On the cover of John A. Dobelman’s new book, A Random Walk to Nowhere: How the Professors Caused a Real ‘Fraud-on-the-Market, is a picture of Emperor Palpatine, the arch-bad guy in the Star Wars films.
Asked to explain the relevance of the image to a book devoted to explaining and analyzing development of the efficient-market hypothesis, Dobelman, professor in the practice of statistics (STAT) at Rice, explained: “The efficient-market hypothesis is the Death Star.”
Dobelman’s co-author is the late Edward E. Williams, professor emeritus of entrepreneurship and of STAT, who had taught at Rice for 36 years at the time of his death in 2018. Williams is credited with founding Rice’s entrepreneurship program.
In their preface, Dobelman and Williams describe the efficient-market hypothesis as both “almost a religion that every financial economist had to buy into or risk professional crucifixion” and “an intellectual fraud.”
The essence of the hypothesis, which became popular among financial economists beginning in the 1960’s, is that financial market returns are difficult to predict. Share prices reflect all available information and stocks trade at their fair market value on exchanges.
The implication is that beating the market on a consistent basis is impossible and investors are most likely to benefit from investing in a low-cost, passive portfolio. No amount of sophisticated analysis can give investors an edge over other investors.
In contrast, Dobelman and Williams argue that investors can beat the market and reap its rewards, and stocks can deviate from their supposed fair market values.
“The hypothesis has even become a part of legal opinion, all the way up to the U.S. Supreme Court. It has been claimed to be the intellectual foundation of the index fund, which is the greatest institutional development in finance since the creation of the stock markets. Many Nobel Prizes in Economics have gone to those who did the original EMH research,” Dobelman said.
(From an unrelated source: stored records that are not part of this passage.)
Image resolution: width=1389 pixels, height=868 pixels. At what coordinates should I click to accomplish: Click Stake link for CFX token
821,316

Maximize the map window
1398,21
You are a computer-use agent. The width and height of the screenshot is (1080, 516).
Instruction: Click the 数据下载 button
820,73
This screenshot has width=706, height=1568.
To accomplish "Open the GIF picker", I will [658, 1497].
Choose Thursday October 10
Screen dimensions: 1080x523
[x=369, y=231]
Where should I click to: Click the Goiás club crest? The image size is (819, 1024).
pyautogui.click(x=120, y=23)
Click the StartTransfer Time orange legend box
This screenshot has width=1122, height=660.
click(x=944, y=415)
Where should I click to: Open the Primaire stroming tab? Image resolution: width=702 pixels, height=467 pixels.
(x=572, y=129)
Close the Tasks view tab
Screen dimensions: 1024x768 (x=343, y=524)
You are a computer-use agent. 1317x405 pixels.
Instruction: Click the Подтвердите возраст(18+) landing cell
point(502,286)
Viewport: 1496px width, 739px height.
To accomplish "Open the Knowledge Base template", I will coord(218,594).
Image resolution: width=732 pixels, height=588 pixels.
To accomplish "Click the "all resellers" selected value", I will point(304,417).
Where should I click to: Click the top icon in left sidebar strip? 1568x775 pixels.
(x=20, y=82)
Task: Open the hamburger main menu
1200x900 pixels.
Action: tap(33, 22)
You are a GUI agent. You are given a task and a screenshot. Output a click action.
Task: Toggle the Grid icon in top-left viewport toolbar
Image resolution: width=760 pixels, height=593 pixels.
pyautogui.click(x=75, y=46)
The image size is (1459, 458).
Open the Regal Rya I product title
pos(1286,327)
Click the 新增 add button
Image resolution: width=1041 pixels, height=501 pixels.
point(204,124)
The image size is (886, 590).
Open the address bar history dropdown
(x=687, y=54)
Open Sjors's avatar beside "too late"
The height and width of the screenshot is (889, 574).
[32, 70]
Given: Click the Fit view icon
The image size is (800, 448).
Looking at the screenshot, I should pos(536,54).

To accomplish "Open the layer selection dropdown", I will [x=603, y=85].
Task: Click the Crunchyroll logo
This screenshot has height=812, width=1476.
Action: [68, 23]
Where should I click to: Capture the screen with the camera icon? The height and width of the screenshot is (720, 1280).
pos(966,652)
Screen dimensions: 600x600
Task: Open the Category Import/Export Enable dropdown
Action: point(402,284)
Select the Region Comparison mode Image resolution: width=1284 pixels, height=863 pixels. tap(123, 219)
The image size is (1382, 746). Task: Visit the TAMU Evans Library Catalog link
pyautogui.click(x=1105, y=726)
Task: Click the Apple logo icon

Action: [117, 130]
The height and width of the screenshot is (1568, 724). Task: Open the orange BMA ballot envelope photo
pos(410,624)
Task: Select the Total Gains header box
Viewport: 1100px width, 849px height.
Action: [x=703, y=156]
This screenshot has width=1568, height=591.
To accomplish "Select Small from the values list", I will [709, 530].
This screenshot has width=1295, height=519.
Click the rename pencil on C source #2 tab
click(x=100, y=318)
The hypothesis is attractive, Dobelman said, to free-market enthusiasts because it celebrates the virtues of a perfectly operating market. The audience for his book, he said, is the general public, not necessarily financial economists. Of course, he emphasizes the role of statistics in his critique but added, “There are no equations in the book. I’m proud of that.”
Dobelman is also proud to trace the transformation of economics into a “science”:
“Many an economist started down the path to being a Ph.D. mathematician or physicist only to find the work too intellectually challenging. By switching to economics, where the senior faculty and deans had no idea what you were doing, a sinecure could be established.”
A Random Walk to Nowhere is published by World Scientific of Singapore. Dobelman earned three degrees from Rice: a B.S. in electrical engineering in 1979, a master’s degree in business and public management in 1985, and a Ph.D. in STAT in 2004.
“The purpose of the book is to raise awareness,” Dobelman said. “People ought to know about the intellectual fraud that has been perpetrated. They should know why the efficient-market hypothesis is like George Lucas’ Death Star: on the whole, impenetrable and impossible to vanquish. We recall how that story ended.”